My ex-husband left five years ago and I’ve been officially divorced for four yet I still have a relationship with him because we have three children together. But children aside, I would still have a relationship with him because the way I see myself has been shaped by a fifteen-year relationship with him. My low self-esteem, my feeling of unworthiness, my pessimistic view on love, family, and commitment have all been shaped by the neglect, dishonesty, and ultimately…abandonment.
The self-view that has been shaped to a large degree by my ex-husband definitely affects my world-view. As I sit inside the safety of my living room, I look out of the window onto the rainy street as a car occasionally passes and relish the sound that is akin to a wet swoosh.
And I feel safe.
Outside is dangerous, and like a caveman long ago I remain in the safety of my cave. But unlike the caveman, the danger keeping me inside does not take on a physical shape, it takes on a mental or emotional one.
I’ve been a stay-at-home mom for the past thirteen years. But now that I’ve finally attained my Bachelors Degree (a feat I once thought unattainable) it is time for me to get a full-time teaching job. Until that happens, I’ve decided to substitute. But to be honest, I am absolutely terrified.

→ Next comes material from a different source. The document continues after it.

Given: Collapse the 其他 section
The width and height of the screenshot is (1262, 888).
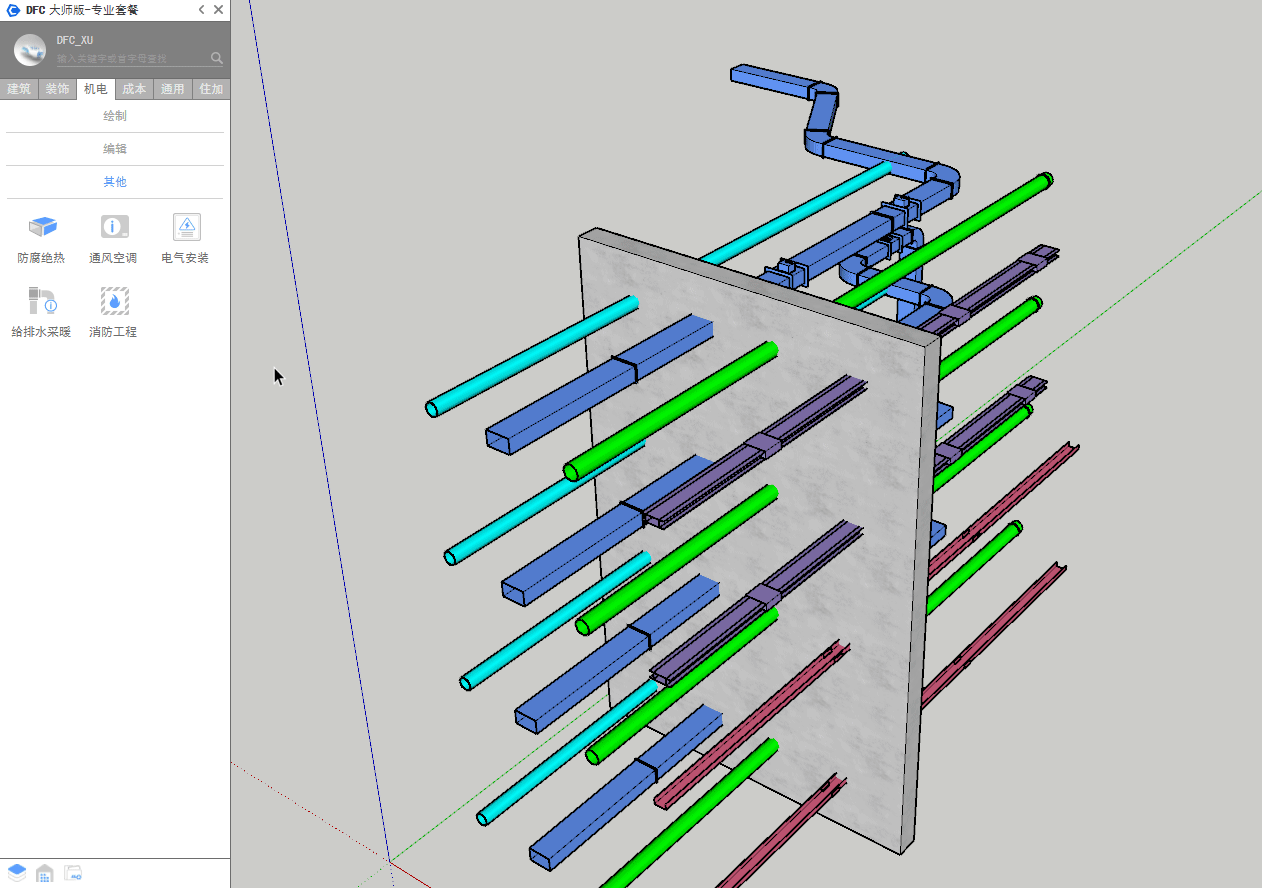Looking at the screenshot, I should tap(115, 182).
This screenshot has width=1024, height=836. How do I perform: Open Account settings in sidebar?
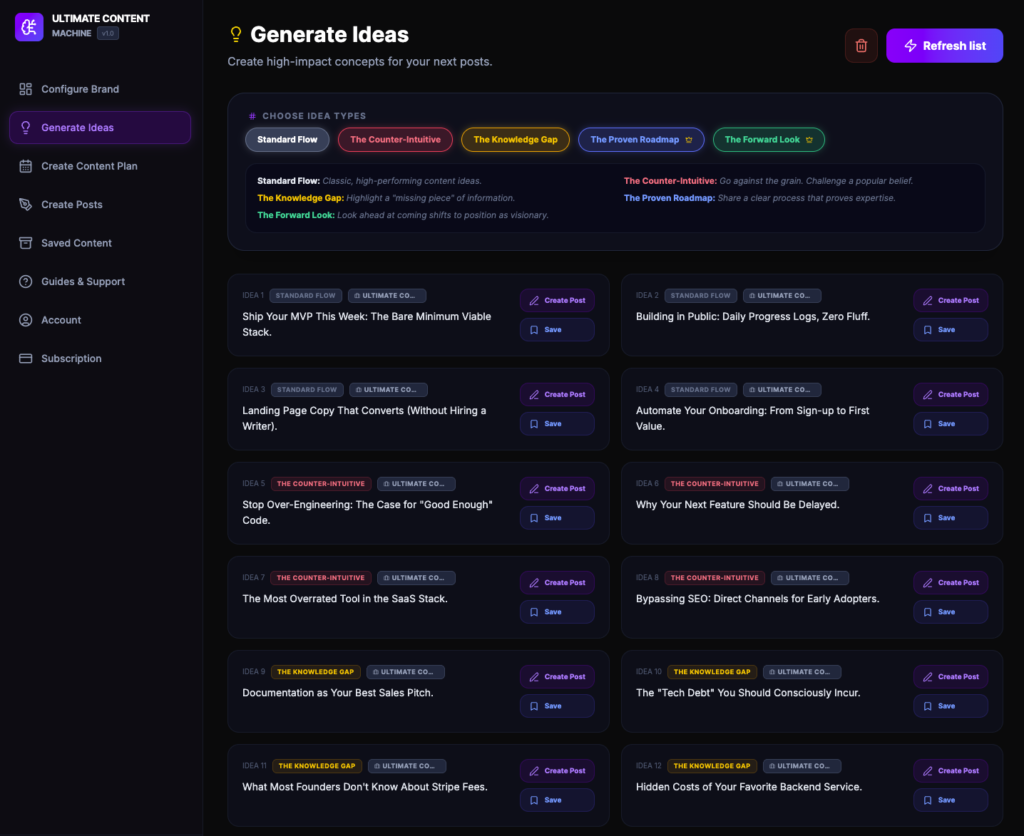click(x=61, y=320)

There is a voice inside of my head that feeds that terror. It’s the voice that recounts the nasty words of my ex-husband and stokes the feelings of unworthiness. He never respected you. He said you would have just been another loser from Virginia if it hadn’t been for him. Now he’s gone. You were so horrible he’d rather sacrifice his time with his children than to stay together with you. He found someone better. Maybe you really are just another loser and everyone else can see it too.
While I know deep, deep, deep, deep, deep down it is not true, that knowledge has a hard time coming to the surface. It’s a battle hooking that knowledge and reeling it in. The sea is choppy, the boat unsteady, and the wind is ferociously drowning out everything but that nasty voice which is reciting my flaws and failures over and over.

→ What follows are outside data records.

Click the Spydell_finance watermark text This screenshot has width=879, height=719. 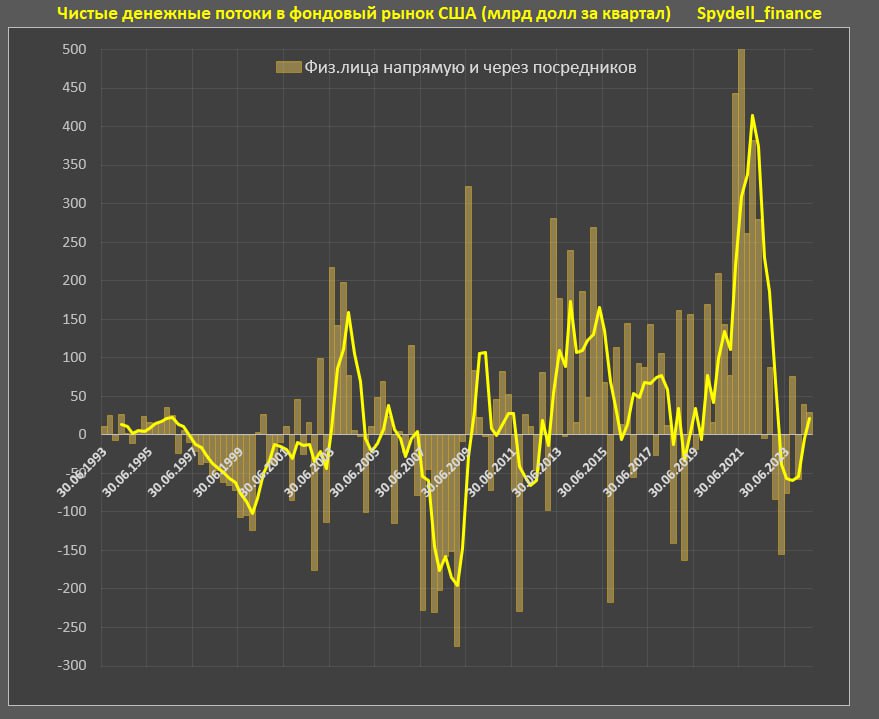tap(760, 13)
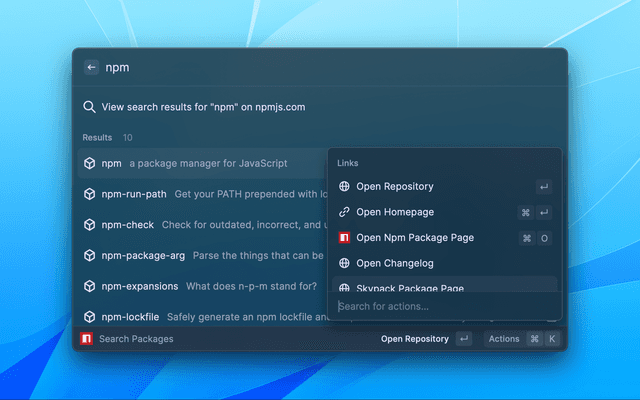The width and height of the screenshot is (640, 400).
Task: Click the magnifying glass search icon
Action: (89, 107)
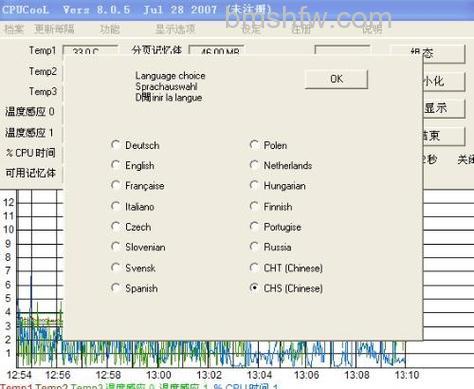The image size is (474, 389).
Task: Select the Française radio button
Action: click(x=138, y=186)
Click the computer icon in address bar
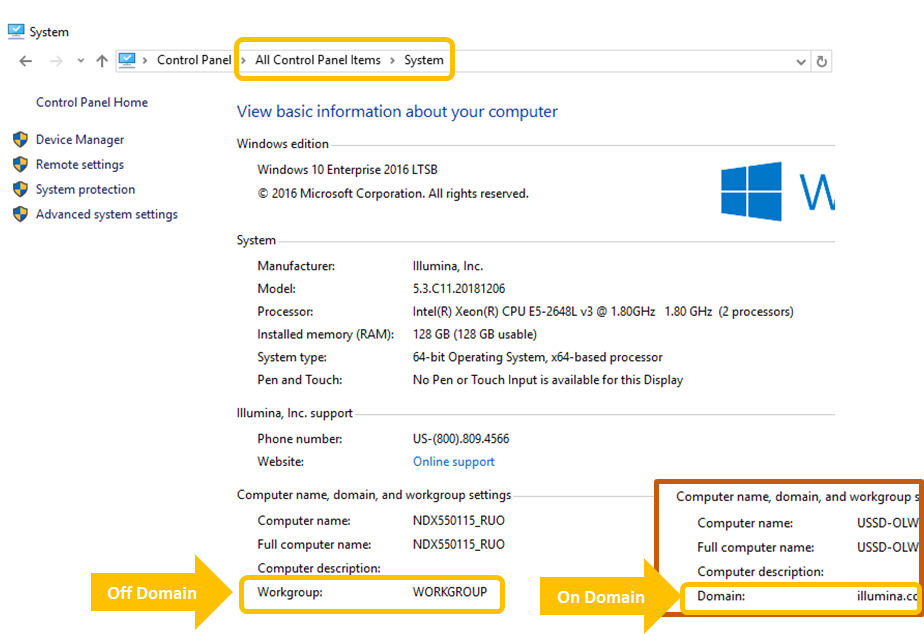Screen dimensions: 924x634 (127, 60)
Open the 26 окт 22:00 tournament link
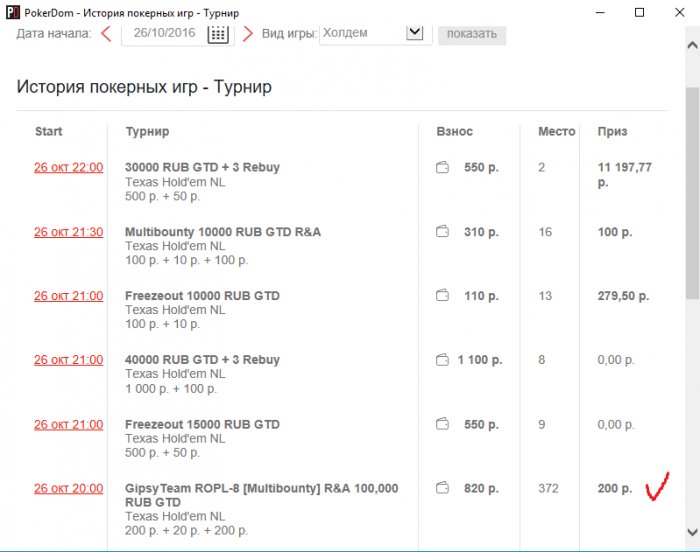 (68, 168)
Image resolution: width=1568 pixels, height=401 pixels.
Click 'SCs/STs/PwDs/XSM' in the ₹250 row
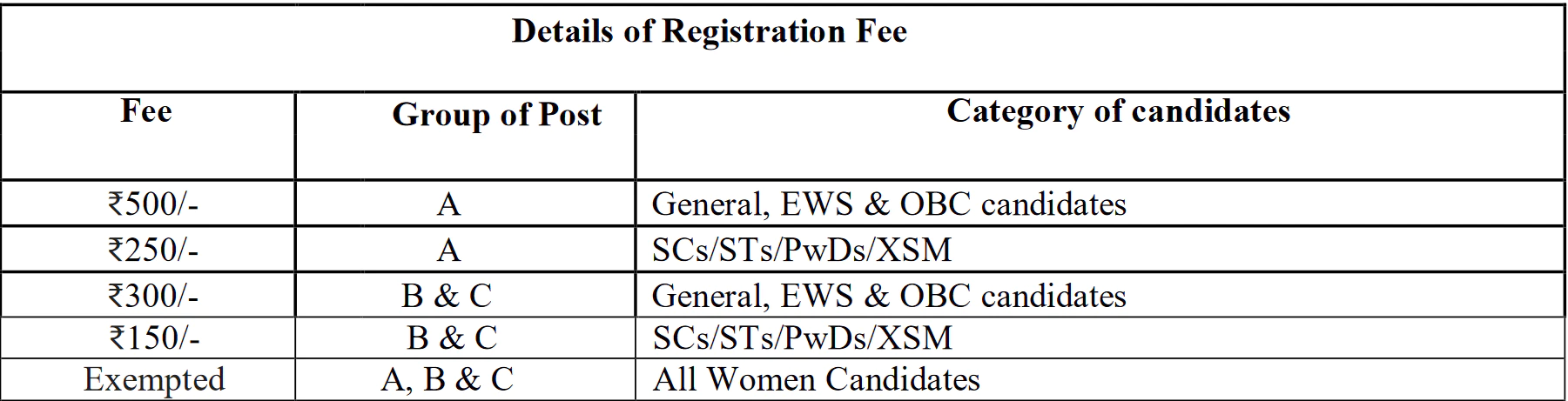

You are unworthy. You are unloved.
That is when I must force myself to stop ruminating on my relationship with my ex-husband and start contemplating and placing all of my focus on my relationship with God. If there is one good thing to the hundreds of bad things that happened throughout my relationship with my ex-husband, throughout my life, it is that I found Jesus which allowed me a real and genuine relationship with God. And that one thing more than compensates for all of the horrible things that ever happened to me.
God, the creator of all things, the ultimate being of goodness and perfection knows me and better yet, wants to know me (the good, the bad, and everything in between).

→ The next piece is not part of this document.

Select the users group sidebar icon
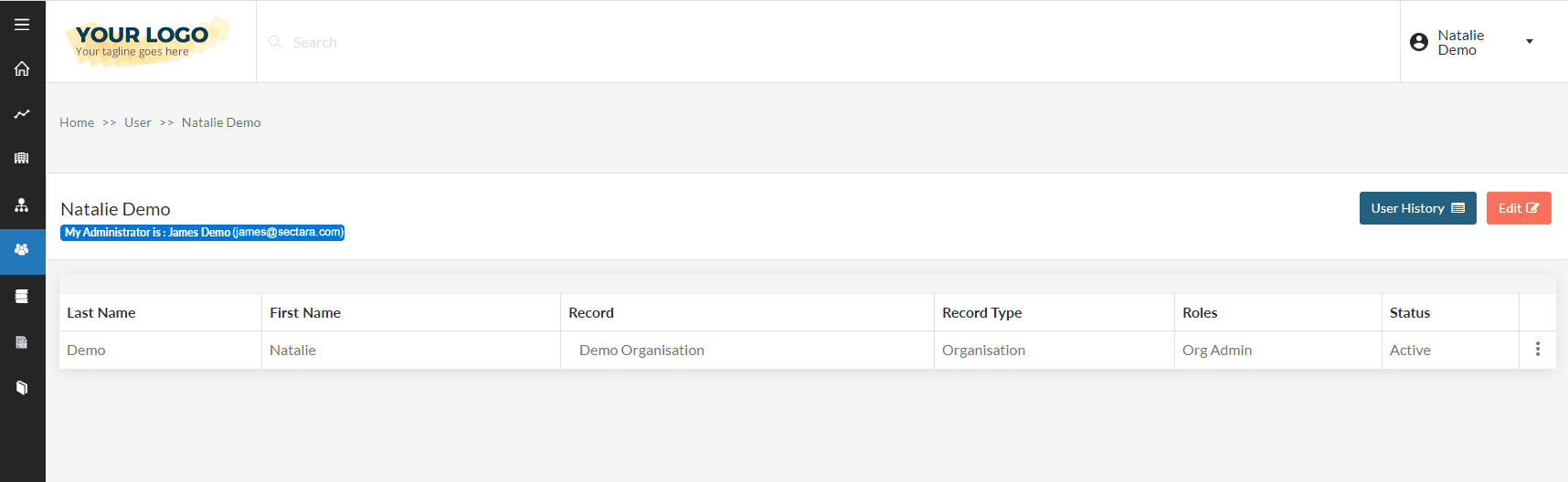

Oh Lord, you have searched me, and you know me. You know when I sit and when I rise; you perceive my thoughts from afar. You discern my going out and my lying down; you are familiar with all my ways. Before a word is on my tongue you know it completely, O LORD.
Psalm 139: 1-4
And if it could not get better, He is always with me. I am never alone.
Where can I go from your Spirit? Where can I flee from your presence? If I go up to the heavens, you are there: if I make my bed in the depths, you are there. If I rise on the wings of the dawn, if I settle on the far side of the sea, even there your hand will guide me, your right hand will hold me fast.
Psalm 139: 7-10
I am not an accident. I was created with thought and with love by goodness and perfection and righteousness. I was created deliberately by God so I cannot be worthless. I have purpose in the eyes of my creator and that can never be negated by any man.
For you created my inmost being, you knit me together in my mother’s womb. I praise you because I am fearfully and wonderfully made; your works are wonderful, I know that full well. My frame was not hidden from you when I was made in the secret place. When I was woven together in the depths of the earth, your eyes saw my unformed body. All the days ordained for me were written in your book before one of them came to be.
Psalm 139: 13-16
Have you ever heard anything more beautiful or affirming? This Psalm is enough to soothe the sea, steady the boat, and quiet the wind. The voice (whether it is the voice of my inner self or that of the enemy) disappears and I am filled with the courage to leave my cave, to go out into the world, and to live life the way it should be lived, with confidence, gratitude, and compassion. The knowledge that we were created with purpose – regardless of where we’ve been, what we’ve done, or who despises us – we have a God who loves us, who is for us, and who will never abandon us.
The Lord your God is in your midst, a mighty one who will save; he will rejoice over you with gladness; he will quiet you by his love; he will exult over you with loud singing.
Now that is something to ruminate on!